Anyone who has taken care of an elderly person certainly knows the battle that is bathing.  This is one we’ve been waging for months now but recently it’s gotten down right ridiculous.  Mimi’s aide came by on Tuesday to give her a shower.  I received a call from Tammy saying that my grandmother absolutely refused to get into the shower and insisted she had taken one just that morning.  Tammy also informed me that Mimi was peeing on the legs of her pants, taking them off, laying them out to dry and then putting them back on.  In addition to this, she was peeing in her Depends and pulling those back up.  I didn’t know what to say.  I was at a loss for words.  And then it happened, I became enraged.  I was so mad I was shaking.  I apologized to the aide and called Mimi.

“You have GOT to take a shower.  You haven’t had one since Thursday and today is Tuesday.”

“Tara Marie, I’ve been taking showers for 87 years!  I know how to take a shower and I took one just this morning.  In fact, that little nurse came in and said, ‘Boy, you just look so fresh and clean and pretty.’”  Apparently in Mimi’s mind everyone talks as if they’re in a Tide commercial.

“Really, well, I wonder why she called and told me you refused to get in  the shower.  And just how did I know she was there when I haven’t talked to you all day?”

“Well, I don’t know.  You’re just sitting there, lying through your teeth!”

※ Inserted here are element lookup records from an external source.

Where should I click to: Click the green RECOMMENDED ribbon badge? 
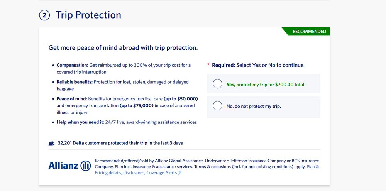306,32
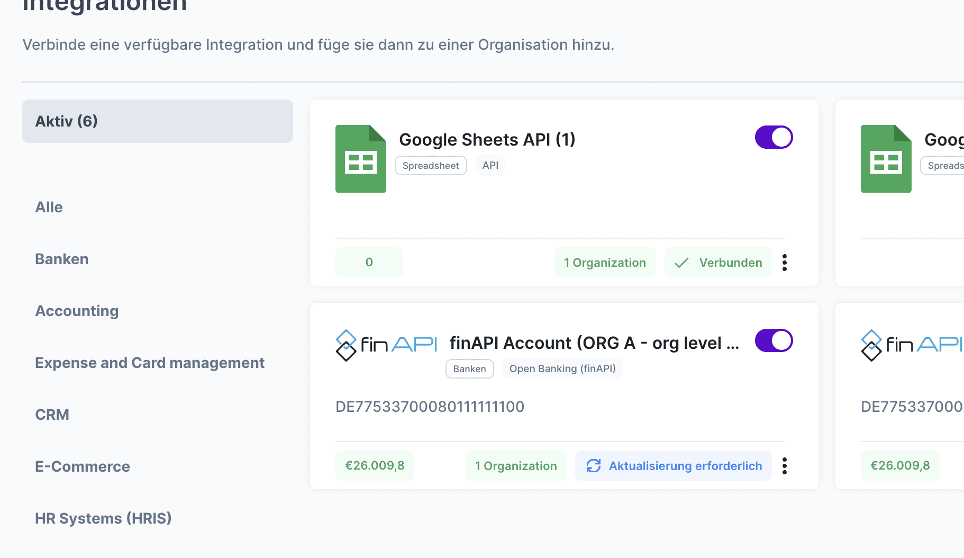Click the finAPI logo on first finAPI card
Screen dimensions: 964x558
tap(386, 345)
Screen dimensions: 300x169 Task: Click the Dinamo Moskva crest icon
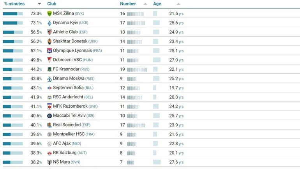click(x=49, y=78)
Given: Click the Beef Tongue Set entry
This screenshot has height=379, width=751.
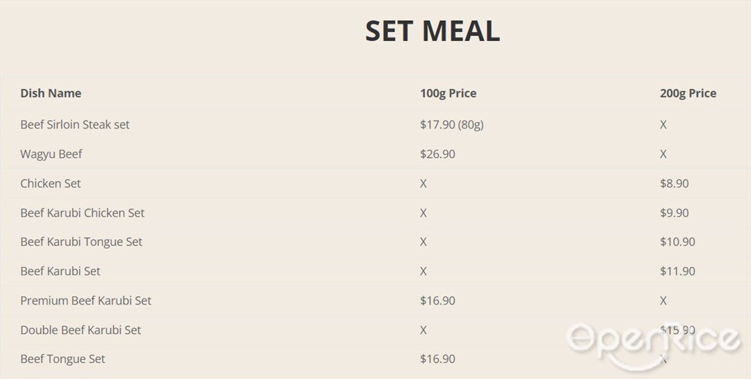Looking at the screenshot, I should click(63, 359).
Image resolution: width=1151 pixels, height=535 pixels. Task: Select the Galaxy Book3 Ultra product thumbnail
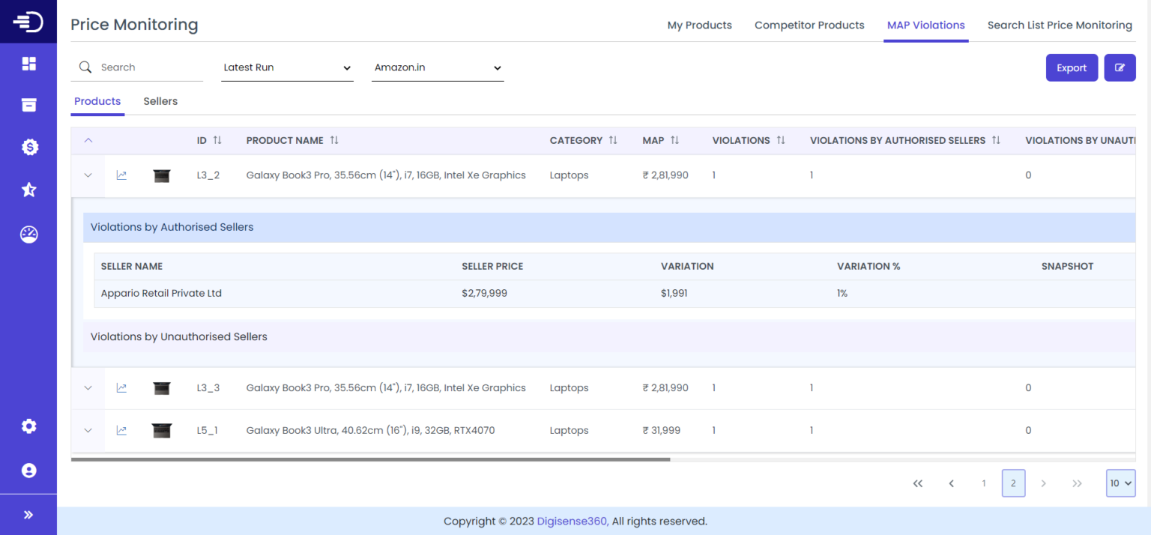pos(161,430)
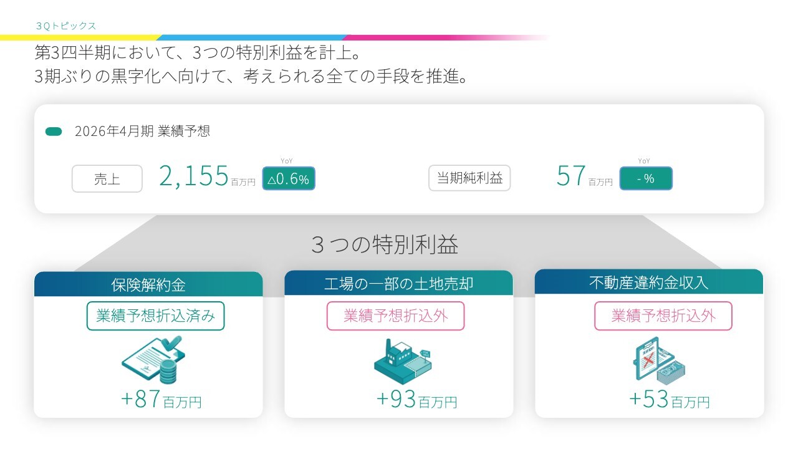This screenshot has width=798, height=449.
Task: Select the 当期純利益 label box
Action: point(469,178)
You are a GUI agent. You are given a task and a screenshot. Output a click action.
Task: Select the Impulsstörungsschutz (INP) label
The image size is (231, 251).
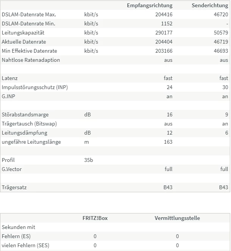(x=35, y=87)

I knew it was no use but I told her she HAD to take a shower Thursday.  There would be no discussion about it.

Thursday arrived and at 11:15 I received a call from the aide.  Mimi had refused to shower yet again.  And when the aide tried convincing her how happy I’d be Mimi said, “Tara’s not the boss, she just thinks she is.”  And that’s when Tammy left.  Fortunately, she agreed to come back after she finished with another patient and give it another shot.  I assured her my husband would definitely be there this time.  He had planned going to the earlier appointment but the aid arrived an hour early, something the health care agency assured me would often happen.

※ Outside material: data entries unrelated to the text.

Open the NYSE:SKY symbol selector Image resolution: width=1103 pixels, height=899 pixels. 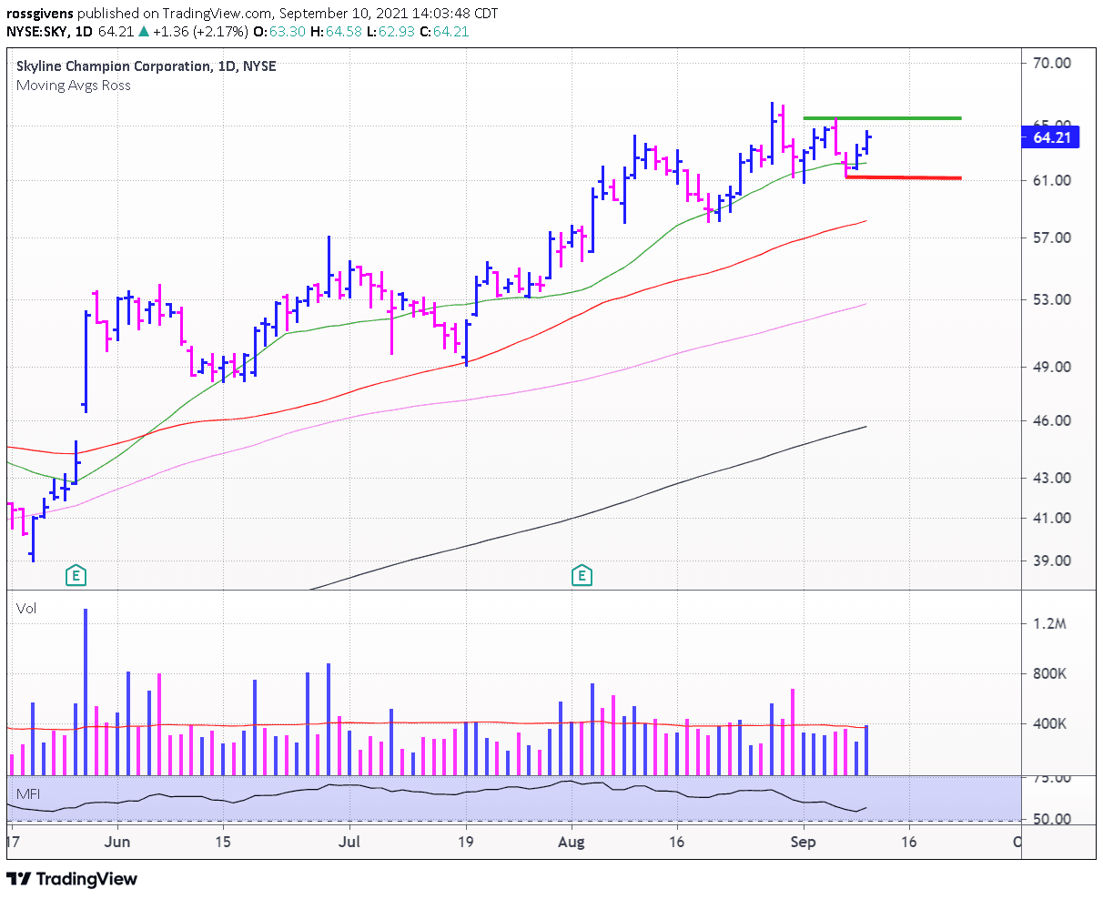[x=35, y=30]
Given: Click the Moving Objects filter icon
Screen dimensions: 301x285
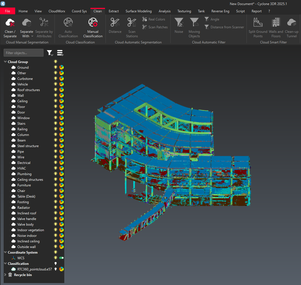Looking at the screenshot, I should click(194, 23).
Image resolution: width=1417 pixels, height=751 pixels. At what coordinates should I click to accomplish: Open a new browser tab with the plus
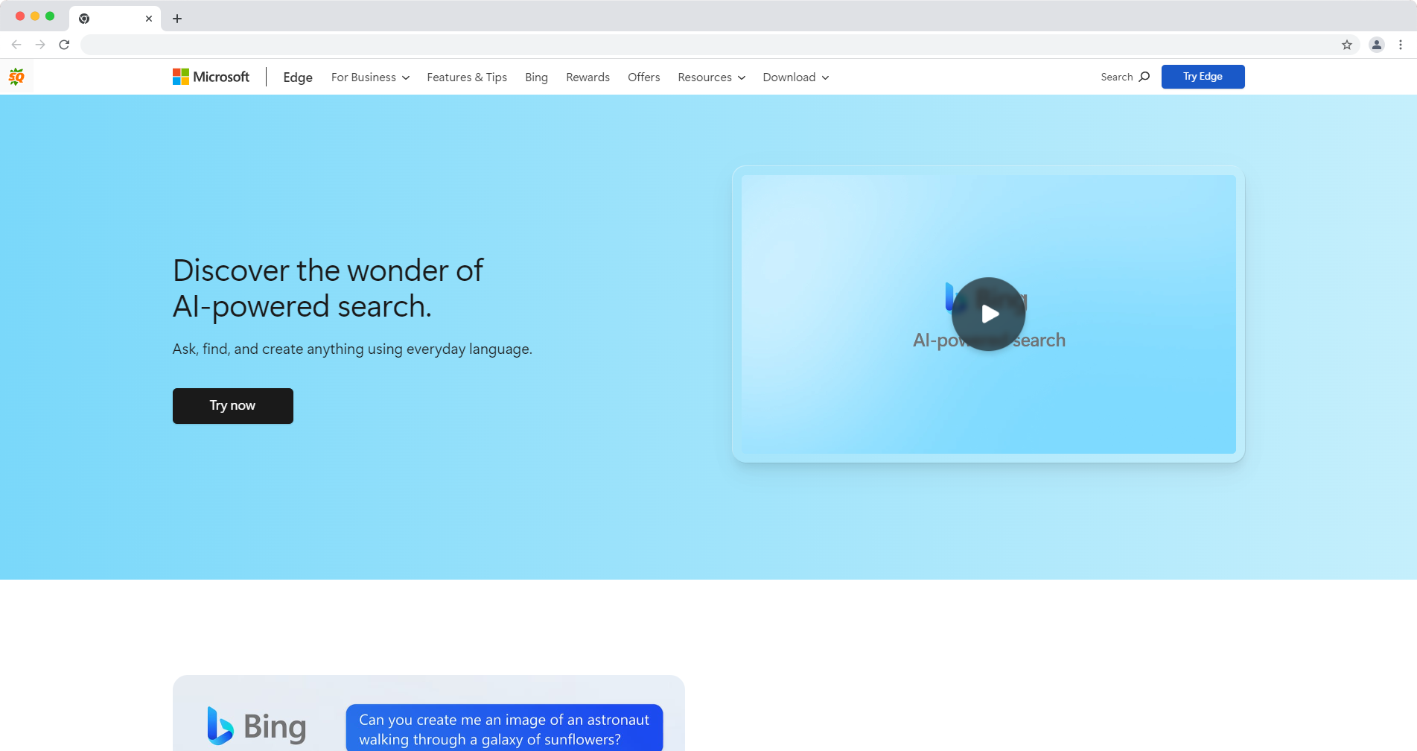(176, 18)
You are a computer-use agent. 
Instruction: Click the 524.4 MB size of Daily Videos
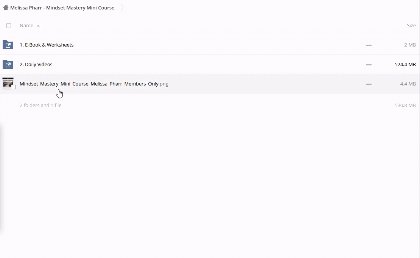coord(405,64)

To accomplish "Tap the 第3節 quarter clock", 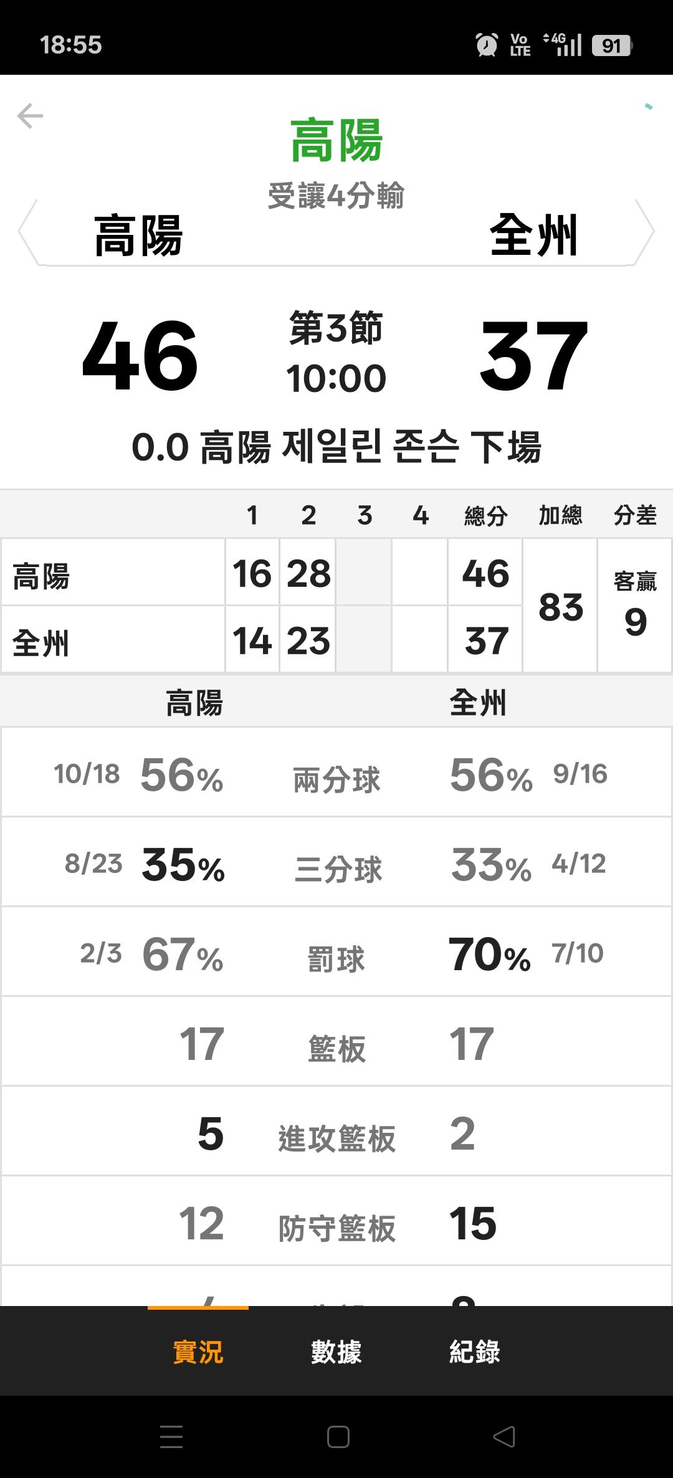I will pos(337,353).
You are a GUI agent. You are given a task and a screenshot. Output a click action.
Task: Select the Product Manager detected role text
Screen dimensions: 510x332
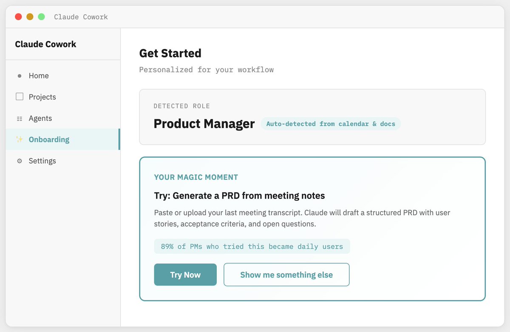click(204, 124)
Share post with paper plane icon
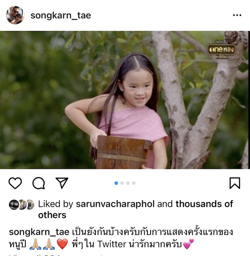Image resolution: width=250 pixels, height=256 pixels. [x=62, y=183]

I called Mimi again and said, “You have a choice.  You can get in the shower for Tammy when she comes back or after work Tony and I are coming over and if I have to, I will physically carry you into the shower.  It’s up to you.  Tammy can bathe you or I can.”

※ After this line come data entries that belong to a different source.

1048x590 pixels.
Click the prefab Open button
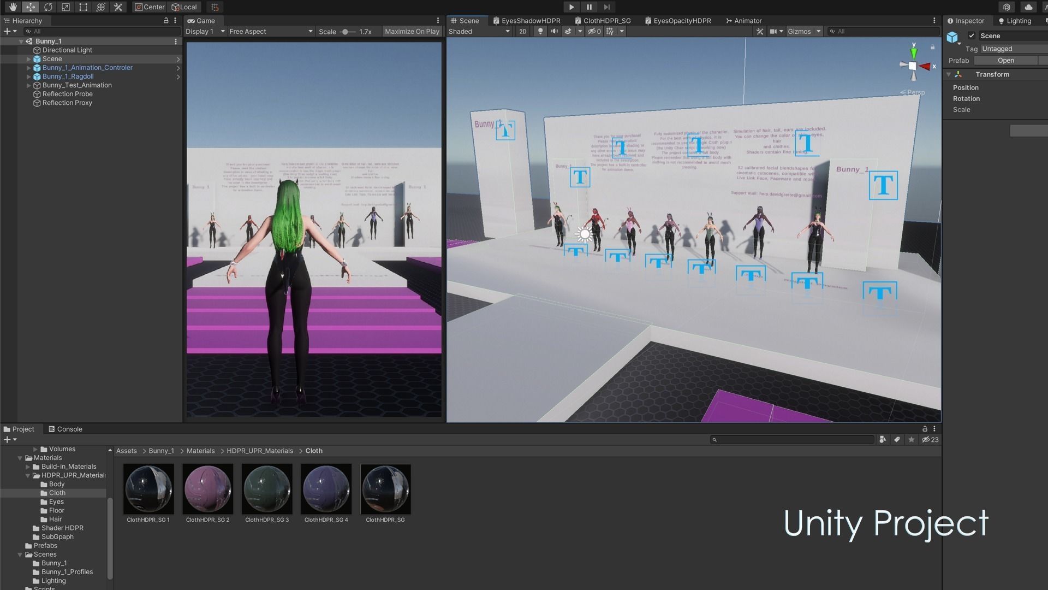1005,61

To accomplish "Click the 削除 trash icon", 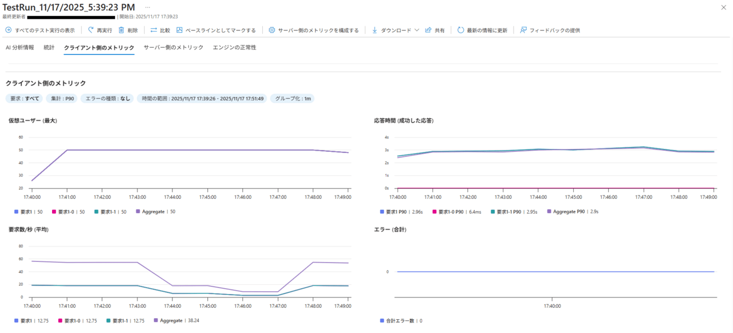I will click(121, 30).
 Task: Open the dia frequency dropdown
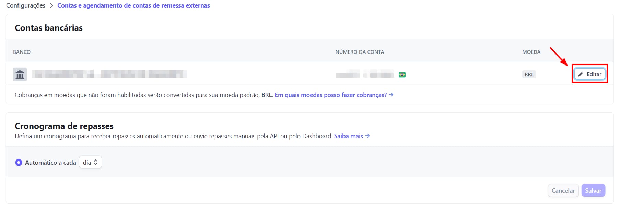[90, 162]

“Well, that’s just fine, Miss Prissybritches!”  She hung up the phone.  For an old lady she hits that End button pretty fast.  It was the third time she’d hung up on me that day.

Tammy arrived and Tony was there, ready for battle.  Mimi started to argue insisting she didn’t need a shower to which Tony replied, “Mimi, we all have to do some things that we don’t want to do and this is something you don’t want to do but you have to.  Tammy has to do her job and that job is giving you a shower.”

“Well, fine!”

And that was that.  After three days of fighting, Mimi was finally clean!

Did I eat breakfast?

This past Friday Mimi had a doctors appointment.  I called her the night before to remind her to be ready at 2:15.  She promised she’d be all ready to go.  At 2:30 I opened the door to find Mimi standing in the hallway in her nightgown.  That’s right, it was 2:30 and there she stood in her aqua, silk nightgown.  She looked at me with surprise, “Well, what are you doing here?”  I couldn’t even hide my frustration.  “What the hell are you doing?  You  have a doctor’s appointment at 2:45!”

“No I don’t, it’s on Tuesday.”

“Why would I be here in the middle of the day if you didn’t have an appointment? Get dressed, hurry up now!”

I shuffled her into her bedroom where she sat down and started putting her Depends on.  Gross, I know.  I struggled to find an outfit that matched and hurriedly dressed her, all the while she complained that, “I can dress myself!”

Yes, she can dress herself but not without it taking a half hour.  Finally, she grabbed her cane which I replaced with her walker at the front door.  And we were off.

Later that night her step-daughter called and told me Mimi said the doctor told her she was, “just perfect in every way!”  On that particular visit we were referred to an audiologist and podiatrist but she was just perfect!

And today, I was attempting to relax and kill some time on the internet when the following message appears from my father, “Don’t you have something to do, like clean some shitty pants?”  Fan-freaking-tastic!